WHAT YOU HAVE TO DO:
Search the listing below, and show each line that includes the word "header".

** INFORMATION PROVIDED follows **

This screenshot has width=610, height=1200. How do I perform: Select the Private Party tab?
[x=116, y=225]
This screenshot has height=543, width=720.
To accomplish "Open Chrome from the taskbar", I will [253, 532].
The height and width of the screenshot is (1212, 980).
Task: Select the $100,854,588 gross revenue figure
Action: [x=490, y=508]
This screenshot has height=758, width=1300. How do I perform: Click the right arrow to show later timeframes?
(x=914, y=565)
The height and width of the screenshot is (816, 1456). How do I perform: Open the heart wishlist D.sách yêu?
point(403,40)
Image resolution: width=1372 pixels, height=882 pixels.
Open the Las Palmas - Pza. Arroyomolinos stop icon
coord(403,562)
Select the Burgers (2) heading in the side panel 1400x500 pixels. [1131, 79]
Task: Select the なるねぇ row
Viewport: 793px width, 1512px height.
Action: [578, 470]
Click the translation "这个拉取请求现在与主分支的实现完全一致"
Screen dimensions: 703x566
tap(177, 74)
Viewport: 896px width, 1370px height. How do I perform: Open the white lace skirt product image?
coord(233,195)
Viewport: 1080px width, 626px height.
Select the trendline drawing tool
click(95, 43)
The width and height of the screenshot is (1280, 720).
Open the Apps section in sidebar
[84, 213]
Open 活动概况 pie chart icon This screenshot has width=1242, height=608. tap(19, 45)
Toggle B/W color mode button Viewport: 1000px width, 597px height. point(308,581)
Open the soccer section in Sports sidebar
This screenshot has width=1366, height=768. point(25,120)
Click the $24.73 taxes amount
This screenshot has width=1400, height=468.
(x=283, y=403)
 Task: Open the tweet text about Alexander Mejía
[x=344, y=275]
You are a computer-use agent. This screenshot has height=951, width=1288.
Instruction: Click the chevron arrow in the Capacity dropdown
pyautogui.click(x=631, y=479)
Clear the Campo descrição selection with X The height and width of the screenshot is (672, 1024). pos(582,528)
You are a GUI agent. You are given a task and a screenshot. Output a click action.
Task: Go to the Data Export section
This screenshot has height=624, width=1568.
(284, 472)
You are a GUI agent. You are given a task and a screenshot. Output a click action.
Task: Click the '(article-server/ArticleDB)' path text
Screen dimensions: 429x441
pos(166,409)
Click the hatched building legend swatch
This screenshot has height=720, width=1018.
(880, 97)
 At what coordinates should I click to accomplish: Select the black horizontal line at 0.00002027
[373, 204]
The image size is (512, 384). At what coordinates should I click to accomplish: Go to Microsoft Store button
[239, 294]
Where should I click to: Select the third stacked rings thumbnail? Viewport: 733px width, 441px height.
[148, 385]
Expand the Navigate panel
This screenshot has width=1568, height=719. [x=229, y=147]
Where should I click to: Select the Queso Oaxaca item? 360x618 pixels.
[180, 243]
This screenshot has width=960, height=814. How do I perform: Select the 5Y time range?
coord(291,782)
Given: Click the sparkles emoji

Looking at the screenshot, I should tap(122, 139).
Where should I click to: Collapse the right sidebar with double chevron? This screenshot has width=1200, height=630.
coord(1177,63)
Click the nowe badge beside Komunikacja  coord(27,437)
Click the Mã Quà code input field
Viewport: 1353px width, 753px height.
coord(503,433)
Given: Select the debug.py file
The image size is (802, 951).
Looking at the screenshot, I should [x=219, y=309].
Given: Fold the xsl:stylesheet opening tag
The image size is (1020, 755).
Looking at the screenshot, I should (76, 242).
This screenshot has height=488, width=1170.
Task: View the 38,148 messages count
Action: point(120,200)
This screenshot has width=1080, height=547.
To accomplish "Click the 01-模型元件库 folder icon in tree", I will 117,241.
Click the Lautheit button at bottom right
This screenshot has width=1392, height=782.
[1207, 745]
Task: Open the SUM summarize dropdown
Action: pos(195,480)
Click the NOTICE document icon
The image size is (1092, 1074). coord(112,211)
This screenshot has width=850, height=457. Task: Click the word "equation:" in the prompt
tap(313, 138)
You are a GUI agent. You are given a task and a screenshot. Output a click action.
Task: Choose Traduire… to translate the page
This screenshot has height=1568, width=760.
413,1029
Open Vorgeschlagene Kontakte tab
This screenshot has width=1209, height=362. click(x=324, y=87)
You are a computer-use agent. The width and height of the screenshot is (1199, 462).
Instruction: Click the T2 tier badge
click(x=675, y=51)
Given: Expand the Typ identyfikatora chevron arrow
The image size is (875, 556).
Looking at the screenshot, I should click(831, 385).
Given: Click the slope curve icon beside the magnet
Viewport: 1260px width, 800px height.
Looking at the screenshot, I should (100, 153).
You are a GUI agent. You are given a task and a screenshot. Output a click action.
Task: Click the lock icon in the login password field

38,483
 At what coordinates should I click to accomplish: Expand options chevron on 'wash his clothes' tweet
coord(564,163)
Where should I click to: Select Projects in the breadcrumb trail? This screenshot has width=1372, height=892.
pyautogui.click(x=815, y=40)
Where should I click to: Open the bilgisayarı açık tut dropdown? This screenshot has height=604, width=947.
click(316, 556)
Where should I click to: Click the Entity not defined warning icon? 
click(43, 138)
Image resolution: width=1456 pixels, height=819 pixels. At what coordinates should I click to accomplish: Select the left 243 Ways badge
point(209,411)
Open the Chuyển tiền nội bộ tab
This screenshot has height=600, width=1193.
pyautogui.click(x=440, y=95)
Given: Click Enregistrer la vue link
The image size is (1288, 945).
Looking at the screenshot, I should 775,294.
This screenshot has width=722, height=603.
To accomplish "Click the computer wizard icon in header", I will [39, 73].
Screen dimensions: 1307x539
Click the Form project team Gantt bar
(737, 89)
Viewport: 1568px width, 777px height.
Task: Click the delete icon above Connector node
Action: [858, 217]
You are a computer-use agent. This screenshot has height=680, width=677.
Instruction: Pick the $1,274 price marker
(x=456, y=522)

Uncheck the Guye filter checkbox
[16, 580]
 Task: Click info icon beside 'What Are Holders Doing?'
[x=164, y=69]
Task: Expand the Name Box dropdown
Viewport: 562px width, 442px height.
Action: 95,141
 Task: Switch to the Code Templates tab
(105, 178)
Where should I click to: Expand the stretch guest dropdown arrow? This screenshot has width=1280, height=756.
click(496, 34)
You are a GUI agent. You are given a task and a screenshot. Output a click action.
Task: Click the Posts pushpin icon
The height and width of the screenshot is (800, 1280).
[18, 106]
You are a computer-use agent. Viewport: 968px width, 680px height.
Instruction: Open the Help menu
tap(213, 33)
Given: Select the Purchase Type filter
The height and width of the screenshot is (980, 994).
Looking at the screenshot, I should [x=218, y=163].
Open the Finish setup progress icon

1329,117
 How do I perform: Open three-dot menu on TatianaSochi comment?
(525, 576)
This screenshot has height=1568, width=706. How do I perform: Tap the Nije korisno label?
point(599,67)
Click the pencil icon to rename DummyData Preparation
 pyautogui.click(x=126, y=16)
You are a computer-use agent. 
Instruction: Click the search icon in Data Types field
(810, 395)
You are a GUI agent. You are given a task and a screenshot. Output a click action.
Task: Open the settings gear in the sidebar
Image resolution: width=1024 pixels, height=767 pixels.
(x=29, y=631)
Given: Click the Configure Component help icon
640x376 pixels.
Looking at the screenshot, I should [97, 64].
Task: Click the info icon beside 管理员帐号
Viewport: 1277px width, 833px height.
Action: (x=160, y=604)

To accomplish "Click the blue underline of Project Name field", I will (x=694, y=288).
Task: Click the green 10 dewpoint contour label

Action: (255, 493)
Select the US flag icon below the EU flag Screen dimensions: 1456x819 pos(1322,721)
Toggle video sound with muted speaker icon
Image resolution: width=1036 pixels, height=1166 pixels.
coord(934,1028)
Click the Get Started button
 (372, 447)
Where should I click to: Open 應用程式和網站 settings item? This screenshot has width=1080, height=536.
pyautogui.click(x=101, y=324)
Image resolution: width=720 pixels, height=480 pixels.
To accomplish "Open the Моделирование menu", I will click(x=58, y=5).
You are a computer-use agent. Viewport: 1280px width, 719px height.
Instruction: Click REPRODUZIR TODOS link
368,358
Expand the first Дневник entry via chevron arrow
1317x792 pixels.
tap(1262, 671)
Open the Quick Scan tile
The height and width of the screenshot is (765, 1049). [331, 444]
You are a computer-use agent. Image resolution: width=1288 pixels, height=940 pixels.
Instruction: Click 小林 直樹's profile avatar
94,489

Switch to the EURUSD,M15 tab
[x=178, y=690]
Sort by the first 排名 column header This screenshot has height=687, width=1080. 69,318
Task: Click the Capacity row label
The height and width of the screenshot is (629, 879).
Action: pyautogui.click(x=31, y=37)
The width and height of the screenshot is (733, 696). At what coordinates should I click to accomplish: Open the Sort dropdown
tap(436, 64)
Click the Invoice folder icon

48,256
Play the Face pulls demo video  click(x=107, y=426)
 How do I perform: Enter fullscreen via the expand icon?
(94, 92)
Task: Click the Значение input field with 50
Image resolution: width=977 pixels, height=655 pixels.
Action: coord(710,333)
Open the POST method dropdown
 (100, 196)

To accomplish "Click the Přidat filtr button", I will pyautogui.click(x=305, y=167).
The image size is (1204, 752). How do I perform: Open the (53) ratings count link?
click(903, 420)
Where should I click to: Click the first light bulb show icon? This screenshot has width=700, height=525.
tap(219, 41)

** End of INFORMATION PROVIDED **

ANSWER SECTION:
To accomplish "Click the computer wizard icon in header", I will [39, 73].
Sort by the first 排名 column header This screenshot has height=687, width=1080. 69,318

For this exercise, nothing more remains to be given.